> _Текст документа_
☆ ☆ ☆ ☆

С 11 декабря в московской галерее "Триумф" можно увидеть выставку братьев Чепмен* — представителей звездного поколения "молодых британских художников", создающих искусство не для слабонервных. О страшном в современном искусстве — Ирина Кулик.
Сами художники утверждают, что адекватной реакцией на их выставки должно быть приятное удивление. Однако легко представить себе, что у многих чувствительных натур их искусство вызовет скорее эффект сродни тому, который возникает после просмотра фильма ужасов. Страх вообще является одним из самых ярких человеческих переживаний и, соответственно, одной из постоянных тем искусства всех времен и народов. Те, кого родители приучали к прекрасному с самого нежного возраста, наверняка вспомнят, какие кошмары им снились в детстве если не после увиденного в Третьяковке "Последнего дня Помпеи" Брюллова, то хотя бы после репродукций Босха или Гойи.

☆ ☆ ☆ ☆

> _Набор строк_
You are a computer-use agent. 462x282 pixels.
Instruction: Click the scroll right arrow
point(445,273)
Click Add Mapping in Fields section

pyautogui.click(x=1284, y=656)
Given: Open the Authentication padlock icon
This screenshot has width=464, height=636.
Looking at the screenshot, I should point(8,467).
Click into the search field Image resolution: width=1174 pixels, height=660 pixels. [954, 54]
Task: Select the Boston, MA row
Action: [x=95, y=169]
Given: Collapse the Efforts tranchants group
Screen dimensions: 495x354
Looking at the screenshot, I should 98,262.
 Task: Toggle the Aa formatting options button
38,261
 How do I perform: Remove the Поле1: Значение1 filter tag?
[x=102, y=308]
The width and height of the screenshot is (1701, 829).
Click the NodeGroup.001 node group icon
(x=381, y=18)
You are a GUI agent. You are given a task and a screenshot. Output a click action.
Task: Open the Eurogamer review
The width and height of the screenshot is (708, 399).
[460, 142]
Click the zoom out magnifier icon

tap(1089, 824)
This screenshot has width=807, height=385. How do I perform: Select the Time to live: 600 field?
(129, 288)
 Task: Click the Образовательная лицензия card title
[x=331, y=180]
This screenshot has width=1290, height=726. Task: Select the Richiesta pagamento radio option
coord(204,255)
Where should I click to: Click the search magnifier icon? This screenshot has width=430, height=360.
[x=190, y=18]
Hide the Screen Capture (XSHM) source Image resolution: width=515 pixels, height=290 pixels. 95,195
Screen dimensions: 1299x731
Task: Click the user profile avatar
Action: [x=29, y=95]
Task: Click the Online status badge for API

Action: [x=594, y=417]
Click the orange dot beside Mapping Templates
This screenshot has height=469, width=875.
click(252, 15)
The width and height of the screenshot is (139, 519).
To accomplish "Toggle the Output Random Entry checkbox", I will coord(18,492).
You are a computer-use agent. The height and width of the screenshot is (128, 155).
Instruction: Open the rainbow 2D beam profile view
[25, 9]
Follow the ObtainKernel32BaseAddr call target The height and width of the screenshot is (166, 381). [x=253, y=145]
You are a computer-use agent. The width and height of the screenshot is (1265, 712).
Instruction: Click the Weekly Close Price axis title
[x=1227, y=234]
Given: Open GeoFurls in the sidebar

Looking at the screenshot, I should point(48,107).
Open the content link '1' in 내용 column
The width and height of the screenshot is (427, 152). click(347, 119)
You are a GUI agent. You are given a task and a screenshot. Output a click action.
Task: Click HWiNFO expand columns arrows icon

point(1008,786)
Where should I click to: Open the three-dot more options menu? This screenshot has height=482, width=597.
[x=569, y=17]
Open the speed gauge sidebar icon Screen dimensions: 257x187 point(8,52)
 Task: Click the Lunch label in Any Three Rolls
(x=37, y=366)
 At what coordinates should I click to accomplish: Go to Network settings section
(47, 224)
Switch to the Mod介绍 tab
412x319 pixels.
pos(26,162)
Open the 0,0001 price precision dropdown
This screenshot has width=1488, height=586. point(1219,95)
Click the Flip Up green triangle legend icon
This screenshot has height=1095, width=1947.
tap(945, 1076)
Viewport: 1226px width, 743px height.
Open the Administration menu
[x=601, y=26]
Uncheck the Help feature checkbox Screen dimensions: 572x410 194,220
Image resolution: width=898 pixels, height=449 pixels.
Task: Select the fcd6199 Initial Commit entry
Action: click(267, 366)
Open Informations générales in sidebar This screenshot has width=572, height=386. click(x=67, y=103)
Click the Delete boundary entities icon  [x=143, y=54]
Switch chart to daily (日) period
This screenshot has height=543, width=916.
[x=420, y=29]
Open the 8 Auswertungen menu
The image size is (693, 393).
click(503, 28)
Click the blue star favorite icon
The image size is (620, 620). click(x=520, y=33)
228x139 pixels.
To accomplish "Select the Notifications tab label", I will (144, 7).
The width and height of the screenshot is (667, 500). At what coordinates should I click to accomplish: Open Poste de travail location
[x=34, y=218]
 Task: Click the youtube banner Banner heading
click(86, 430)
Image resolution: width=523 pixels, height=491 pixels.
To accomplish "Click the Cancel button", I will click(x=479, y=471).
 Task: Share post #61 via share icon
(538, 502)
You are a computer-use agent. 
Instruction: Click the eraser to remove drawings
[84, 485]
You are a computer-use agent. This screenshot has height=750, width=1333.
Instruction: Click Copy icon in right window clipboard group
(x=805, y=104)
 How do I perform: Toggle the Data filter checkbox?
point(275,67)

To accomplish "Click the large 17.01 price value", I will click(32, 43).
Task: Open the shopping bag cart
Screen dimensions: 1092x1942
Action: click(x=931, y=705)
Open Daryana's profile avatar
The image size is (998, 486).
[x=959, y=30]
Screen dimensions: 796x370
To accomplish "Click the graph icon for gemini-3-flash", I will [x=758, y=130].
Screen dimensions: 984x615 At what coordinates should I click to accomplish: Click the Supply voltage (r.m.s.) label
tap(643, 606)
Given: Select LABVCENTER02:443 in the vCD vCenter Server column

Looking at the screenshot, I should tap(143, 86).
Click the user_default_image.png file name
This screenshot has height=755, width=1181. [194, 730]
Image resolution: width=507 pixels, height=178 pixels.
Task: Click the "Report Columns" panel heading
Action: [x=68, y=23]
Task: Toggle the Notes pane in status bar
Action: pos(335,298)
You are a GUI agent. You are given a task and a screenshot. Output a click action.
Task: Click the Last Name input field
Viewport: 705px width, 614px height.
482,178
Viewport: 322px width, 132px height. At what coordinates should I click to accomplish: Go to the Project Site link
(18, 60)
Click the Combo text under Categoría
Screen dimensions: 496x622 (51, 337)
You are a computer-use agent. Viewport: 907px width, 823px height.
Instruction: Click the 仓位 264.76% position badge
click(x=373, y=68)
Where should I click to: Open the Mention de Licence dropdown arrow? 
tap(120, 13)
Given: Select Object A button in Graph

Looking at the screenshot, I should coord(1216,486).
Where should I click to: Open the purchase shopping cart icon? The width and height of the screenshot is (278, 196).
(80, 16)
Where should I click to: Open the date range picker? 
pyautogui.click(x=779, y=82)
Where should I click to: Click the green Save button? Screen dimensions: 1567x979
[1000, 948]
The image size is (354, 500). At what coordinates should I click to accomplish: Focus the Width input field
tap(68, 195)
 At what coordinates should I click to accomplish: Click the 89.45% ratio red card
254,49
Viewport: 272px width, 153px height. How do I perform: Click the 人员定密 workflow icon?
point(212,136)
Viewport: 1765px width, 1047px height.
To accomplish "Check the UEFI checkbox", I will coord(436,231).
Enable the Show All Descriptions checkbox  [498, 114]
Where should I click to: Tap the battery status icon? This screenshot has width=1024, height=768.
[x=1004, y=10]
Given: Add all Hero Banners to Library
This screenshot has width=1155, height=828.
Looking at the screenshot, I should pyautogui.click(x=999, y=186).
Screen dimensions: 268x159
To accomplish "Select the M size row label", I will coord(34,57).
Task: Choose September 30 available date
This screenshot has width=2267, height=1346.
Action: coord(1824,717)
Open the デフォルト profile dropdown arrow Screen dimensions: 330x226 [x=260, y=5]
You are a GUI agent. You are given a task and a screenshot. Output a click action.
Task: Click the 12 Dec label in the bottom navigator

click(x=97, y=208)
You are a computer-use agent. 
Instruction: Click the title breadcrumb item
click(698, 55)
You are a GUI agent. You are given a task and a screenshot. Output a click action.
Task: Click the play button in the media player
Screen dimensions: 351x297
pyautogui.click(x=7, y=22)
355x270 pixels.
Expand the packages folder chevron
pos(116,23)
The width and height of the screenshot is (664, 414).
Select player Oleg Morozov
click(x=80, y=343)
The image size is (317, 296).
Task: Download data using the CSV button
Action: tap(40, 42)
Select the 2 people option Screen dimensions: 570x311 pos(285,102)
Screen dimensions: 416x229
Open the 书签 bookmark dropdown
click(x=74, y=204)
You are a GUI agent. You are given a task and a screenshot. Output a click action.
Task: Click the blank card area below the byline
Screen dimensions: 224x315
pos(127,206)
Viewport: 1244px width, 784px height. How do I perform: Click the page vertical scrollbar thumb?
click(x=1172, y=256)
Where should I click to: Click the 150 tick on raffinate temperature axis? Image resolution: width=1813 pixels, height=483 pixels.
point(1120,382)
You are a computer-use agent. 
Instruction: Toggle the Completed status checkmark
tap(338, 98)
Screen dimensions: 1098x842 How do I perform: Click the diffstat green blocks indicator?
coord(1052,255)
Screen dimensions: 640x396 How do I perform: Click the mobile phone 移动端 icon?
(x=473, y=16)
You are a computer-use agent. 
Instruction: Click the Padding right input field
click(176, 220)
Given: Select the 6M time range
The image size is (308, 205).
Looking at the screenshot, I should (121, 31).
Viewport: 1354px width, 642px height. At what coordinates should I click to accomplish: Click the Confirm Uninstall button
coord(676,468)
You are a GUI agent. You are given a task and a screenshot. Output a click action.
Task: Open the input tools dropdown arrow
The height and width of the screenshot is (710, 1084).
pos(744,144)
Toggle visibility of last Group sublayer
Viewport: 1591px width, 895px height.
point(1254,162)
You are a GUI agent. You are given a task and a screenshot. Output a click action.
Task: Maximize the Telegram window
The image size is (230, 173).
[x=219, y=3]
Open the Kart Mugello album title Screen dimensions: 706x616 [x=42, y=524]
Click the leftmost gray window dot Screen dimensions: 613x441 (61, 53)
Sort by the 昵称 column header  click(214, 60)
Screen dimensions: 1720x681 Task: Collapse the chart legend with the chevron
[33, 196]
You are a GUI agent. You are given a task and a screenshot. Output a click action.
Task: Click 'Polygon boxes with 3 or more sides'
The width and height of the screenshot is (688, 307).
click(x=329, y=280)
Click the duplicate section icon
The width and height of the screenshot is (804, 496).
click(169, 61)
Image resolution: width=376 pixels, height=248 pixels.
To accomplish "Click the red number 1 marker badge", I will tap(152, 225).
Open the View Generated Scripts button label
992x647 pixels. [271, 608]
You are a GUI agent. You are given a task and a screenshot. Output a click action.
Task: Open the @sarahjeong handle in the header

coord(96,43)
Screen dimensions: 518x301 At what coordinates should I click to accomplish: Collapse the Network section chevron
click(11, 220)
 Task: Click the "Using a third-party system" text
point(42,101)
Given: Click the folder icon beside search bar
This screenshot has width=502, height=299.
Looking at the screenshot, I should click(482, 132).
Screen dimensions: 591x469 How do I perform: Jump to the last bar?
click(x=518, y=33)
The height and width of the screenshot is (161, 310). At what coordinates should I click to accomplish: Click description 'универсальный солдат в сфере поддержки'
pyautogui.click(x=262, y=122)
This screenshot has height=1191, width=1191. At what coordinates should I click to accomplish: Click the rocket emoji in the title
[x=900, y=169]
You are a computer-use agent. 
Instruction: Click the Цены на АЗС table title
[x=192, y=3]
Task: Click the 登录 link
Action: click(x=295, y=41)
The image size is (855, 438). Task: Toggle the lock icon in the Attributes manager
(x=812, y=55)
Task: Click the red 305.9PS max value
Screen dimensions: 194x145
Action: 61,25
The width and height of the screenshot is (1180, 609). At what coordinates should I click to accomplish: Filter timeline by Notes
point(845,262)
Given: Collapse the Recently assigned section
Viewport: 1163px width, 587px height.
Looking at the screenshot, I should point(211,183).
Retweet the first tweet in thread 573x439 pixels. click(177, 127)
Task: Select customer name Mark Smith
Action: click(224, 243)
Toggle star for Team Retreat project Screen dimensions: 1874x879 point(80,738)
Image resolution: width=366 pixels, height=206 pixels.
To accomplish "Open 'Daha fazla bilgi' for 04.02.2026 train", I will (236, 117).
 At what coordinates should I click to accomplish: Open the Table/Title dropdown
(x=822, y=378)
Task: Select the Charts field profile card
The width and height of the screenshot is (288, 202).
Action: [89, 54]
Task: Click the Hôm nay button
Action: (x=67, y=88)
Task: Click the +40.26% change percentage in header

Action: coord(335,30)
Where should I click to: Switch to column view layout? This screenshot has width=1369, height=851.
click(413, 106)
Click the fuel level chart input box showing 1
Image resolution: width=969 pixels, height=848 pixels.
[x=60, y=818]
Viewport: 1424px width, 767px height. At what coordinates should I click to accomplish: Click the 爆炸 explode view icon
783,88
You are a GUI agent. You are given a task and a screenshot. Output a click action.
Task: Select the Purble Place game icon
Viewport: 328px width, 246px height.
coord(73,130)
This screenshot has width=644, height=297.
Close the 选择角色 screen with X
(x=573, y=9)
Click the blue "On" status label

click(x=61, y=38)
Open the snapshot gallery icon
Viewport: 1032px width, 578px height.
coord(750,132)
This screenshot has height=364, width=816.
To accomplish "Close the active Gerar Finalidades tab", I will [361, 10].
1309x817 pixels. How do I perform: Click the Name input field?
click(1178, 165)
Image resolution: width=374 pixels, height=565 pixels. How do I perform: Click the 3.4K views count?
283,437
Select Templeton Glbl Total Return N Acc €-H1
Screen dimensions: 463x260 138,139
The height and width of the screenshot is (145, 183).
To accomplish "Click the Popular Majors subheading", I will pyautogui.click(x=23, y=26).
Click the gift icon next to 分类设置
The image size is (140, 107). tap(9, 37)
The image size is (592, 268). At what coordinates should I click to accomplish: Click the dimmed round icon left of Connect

☆ ☆ ☆ ☆

> _Постановка задачи_
Замените "декабря" на "ноября" во фрагменте текста о выставке братьев Чепмен, начиная со слов "С 11 декабря" и заканчивая словами "искусстве — Ирина Кулик." включительно. Приведите полученный фрагмент.

> _Ответ на задание_
С 11 ноября в московской галерее "Триумф" можно увидеть выставку братьев Чепмен* — представителей звездного поколения "молодых британских художников", создающих искусство не для слабонервных. О страшном в современном искусстве — Ирина Кулик.